How to collect human data needed to improve AI solutions
It is important to retain medical data that are not usually collected for AI research purposes. To accumulate more useful data, Verily has partnered with Duke University and Stanford University for Project Baseline, which aims to find 10,000 volunteers willing to give necessary data to the company.
But even simple search engine queries can provide useful data about users. Rediet Abebe has attempted to find how search engine queries and social media data can provide informatno useful to AI powered solutions in healthcare.
Some of the healthcare specific problems researchers like Abebe are trying to solve through AI are those related to U.S. public health emergencies — like the nation’s disproportionately high maternal mortality rate. Abebe is currently on a 12-member body advising the National Institutes of Health on how AI can better serve biomedical and clinical research. Among the members are Google AI senior research scientist Greg Corrado, Intel principal engineer Michael McManus, Verily engineering director David Glazer, and AI Now Institute cofounder Kate Crawford, as well as professors from Stanford University, MIT, and other universities.

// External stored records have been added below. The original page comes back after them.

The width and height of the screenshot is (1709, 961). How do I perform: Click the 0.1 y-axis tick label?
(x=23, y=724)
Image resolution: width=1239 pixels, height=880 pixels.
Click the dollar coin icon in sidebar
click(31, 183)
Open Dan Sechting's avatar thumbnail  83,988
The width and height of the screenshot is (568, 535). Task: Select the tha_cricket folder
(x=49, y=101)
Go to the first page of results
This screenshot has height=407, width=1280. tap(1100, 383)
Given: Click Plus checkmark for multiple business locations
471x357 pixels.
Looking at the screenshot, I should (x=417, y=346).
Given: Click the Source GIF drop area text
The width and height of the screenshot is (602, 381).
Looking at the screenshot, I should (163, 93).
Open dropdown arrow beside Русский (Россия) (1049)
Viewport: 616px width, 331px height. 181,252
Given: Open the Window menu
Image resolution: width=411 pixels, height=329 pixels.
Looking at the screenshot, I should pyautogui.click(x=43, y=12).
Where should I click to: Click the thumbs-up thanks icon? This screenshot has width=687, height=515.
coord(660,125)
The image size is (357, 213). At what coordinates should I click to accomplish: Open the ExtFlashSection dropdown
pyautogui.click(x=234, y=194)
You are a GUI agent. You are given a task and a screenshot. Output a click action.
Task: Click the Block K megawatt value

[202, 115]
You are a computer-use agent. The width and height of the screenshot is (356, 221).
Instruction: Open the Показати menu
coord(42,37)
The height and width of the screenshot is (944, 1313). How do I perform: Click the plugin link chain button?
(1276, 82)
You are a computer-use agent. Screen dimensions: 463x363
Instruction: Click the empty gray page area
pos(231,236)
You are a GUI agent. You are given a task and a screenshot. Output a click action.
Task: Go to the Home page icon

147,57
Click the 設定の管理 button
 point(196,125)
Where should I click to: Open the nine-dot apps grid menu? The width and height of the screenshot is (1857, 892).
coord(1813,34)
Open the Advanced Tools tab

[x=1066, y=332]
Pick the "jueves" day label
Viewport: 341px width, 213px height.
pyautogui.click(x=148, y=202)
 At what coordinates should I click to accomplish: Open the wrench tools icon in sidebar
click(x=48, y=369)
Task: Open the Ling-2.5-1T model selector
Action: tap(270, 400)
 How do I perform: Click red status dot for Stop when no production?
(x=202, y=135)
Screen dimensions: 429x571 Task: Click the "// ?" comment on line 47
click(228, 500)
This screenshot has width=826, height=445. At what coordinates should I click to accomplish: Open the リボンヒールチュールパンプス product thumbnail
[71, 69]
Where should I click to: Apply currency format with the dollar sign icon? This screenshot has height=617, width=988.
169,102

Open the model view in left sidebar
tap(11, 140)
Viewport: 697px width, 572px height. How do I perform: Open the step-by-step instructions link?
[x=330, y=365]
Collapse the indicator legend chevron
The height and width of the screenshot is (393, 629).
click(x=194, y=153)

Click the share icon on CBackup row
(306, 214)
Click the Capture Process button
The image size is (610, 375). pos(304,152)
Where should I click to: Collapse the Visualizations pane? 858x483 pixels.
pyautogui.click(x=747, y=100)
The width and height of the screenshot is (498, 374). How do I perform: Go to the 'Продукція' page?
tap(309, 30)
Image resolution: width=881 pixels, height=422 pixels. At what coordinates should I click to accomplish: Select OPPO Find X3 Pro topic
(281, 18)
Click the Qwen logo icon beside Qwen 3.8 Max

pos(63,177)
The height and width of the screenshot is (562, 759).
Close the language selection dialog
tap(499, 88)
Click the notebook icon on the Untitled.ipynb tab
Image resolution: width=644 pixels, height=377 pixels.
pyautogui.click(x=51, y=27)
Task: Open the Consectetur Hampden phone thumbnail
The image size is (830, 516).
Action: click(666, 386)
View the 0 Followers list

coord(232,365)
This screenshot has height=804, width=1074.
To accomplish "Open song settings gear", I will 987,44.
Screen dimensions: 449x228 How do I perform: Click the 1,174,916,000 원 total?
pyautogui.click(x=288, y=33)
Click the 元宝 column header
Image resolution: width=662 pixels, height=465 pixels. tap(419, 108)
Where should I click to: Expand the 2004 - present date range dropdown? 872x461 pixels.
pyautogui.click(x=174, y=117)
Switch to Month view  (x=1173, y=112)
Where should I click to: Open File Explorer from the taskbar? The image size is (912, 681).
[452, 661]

The group is expected to share some intermediary findings in June, while its final advisory thoughts will be delivered to NIH director Francis Collins in December.
“They want us to envision what kind of stuff we’d do to create real bridges between AI and biomedical and public health research,” Abebe said. “I’m really excited about the broad set of techniques we have and the unique style of doing research that the AI community has and using that to help address problems that impact underserved and marginalized communities.”